Someone reports that given a stream of strings on the serial port which is pipelined to the OCaml program below, the output of the program is not continuous, but instead it appears in chunks (of a few tens of lines), as if buffered.

What can be the cause of the non-continuous output?

(The output buffer should be flushed after each new line due to the use of '%!'. So this shouldn't be the cause, right?)

let tp = ref 0

let get_next_entry ic =
  try
    let (ts, pred, v) = Scanf.fscanf ic " @%d %s@(%d)\n" (fun x y z -> (x,y,z)) in
    Printf.printf "at timepoint %d (timestamp %d): %s(%d)\n%!" !tp ts pred v;
    incr tp;
    true
  with End_of_file ->
    false

let _ =
  while get_next_entry stdin do
    ()
  done

The OCaml version used is 4.05.


Solution

  • It is a threefold problem. From the least likely to the most likely.

    The glitching output

    It is all in the eye of the beholder, as how the program output will look like depends on the environment in which it is run, i.e., on a program that runs your program and renders this on a visual device. In other words, it involves a lot of variables that are beyond the context of this program.

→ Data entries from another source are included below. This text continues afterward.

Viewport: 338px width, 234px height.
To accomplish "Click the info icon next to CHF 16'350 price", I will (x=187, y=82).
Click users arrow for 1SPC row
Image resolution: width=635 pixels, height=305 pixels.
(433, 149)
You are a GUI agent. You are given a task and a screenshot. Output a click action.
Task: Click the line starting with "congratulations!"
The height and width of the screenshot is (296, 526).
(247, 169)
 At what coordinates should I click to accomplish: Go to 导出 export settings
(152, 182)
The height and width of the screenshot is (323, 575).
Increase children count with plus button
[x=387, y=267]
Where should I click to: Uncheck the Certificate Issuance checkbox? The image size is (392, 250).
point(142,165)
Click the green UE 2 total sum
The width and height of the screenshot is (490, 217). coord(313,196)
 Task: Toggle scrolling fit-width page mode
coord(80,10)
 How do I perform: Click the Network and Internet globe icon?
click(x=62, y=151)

    With that said, let me explain what flush means for the printf function. The printf facility relies on buffered channels. And each channel is roughly a pair of a buffer and system-specific file descriptor. When someone (including printf) outputs to a channel, the information first goes into the buffer and remains there until the next portion of information overrides the buffer (i.e., there is no more space in the buffer) or until the flush function is called explicitly. Then the buffer is flushed, which means that the information in the buffer is transferred to the operating system (e.g., using the write system call or library function).

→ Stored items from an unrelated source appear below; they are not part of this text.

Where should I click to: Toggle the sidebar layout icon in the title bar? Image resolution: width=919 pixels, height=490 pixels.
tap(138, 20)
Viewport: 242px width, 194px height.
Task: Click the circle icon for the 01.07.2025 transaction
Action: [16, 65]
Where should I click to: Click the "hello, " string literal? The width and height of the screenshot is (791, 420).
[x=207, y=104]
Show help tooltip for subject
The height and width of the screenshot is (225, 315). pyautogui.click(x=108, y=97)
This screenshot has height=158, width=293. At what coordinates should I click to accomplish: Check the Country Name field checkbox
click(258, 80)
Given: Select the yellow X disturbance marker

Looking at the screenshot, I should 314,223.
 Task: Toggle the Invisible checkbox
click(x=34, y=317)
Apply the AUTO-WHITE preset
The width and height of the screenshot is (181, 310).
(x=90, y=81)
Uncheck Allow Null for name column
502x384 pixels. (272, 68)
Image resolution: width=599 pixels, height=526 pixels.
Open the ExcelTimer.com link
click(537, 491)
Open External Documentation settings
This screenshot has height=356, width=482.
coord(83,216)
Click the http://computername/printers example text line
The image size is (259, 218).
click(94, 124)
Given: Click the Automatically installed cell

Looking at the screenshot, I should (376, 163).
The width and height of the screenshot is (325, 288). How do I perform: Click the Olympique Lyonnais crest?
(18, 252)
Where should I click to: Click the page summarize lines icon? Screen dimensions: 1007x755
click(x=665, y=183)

    What happens afterward is system dependent. If the file descriptor was associated with a regular file, then you might expect that the information will be passed to it entirely(though the file system has its own hierarchy of caches, so there're caveats also). If the descriptor was associated with a Unix-style shell process through a pipe, then it will go into the pipe's buffer, extracted from it by the shell and printed using a terminal interface, usually fulfilled with some terminal emulator. By default shells are line-buffered, so the line should be printed as a whole unless the user of the shell changes its parameters somehow.

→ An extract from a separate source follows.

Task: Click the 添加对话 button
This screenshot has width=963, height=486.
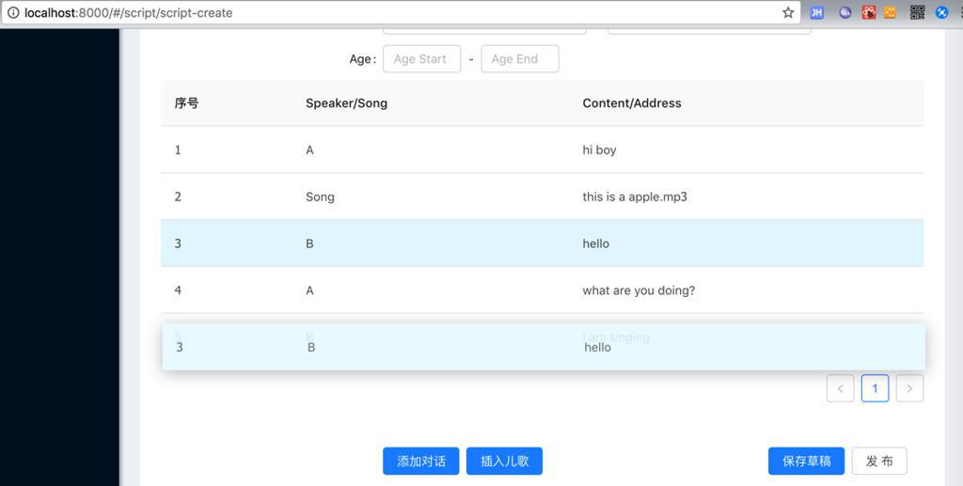Action: (x=420, y=462)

    Basically, I hope you get the idea, it is not your program which is actually manipulating with the terminal and lighting up pixels on your monitors. Your program is just outputting data and some other program is receiving this data and drawing it on the screen. And this some other program (a terminal, or terminal emulator, e.g., minicom) is making this output glitchy, not your program. Your program is doing its best to be printed correctly - full line or nothing.

    Your program is glitching

    And it is. The in_channel is also buffered, so it will accumulate a few bytes before calling sprintf. Therefore, you can just read from the buffered channel and expect a realtime response to it. The most reliable way for you would be to use the Unix module and process the input using your own buffering.

    The glitching input

    Finally, the input program can also give you the information in chunks. This is especially true for serial interfaces, so make sure that you have correctly set up your terminal interface using the Unix.tcsetattr function. In particular, when your program is blocked on the input, the operating system may decide not to wake it up on each arrived character or line. This behavior is controlled by the terminal interface (see the Canonical and Non-canonical modes. If your input doesn't have newlines, then you shall use the non-canonical mode).

    Finally, the device itself could be acting jittering, and if you have an oscilloscope nearby you can observe the signals it is sending. And make sure that you have configured your serial port as prescribed in the user manual of your device.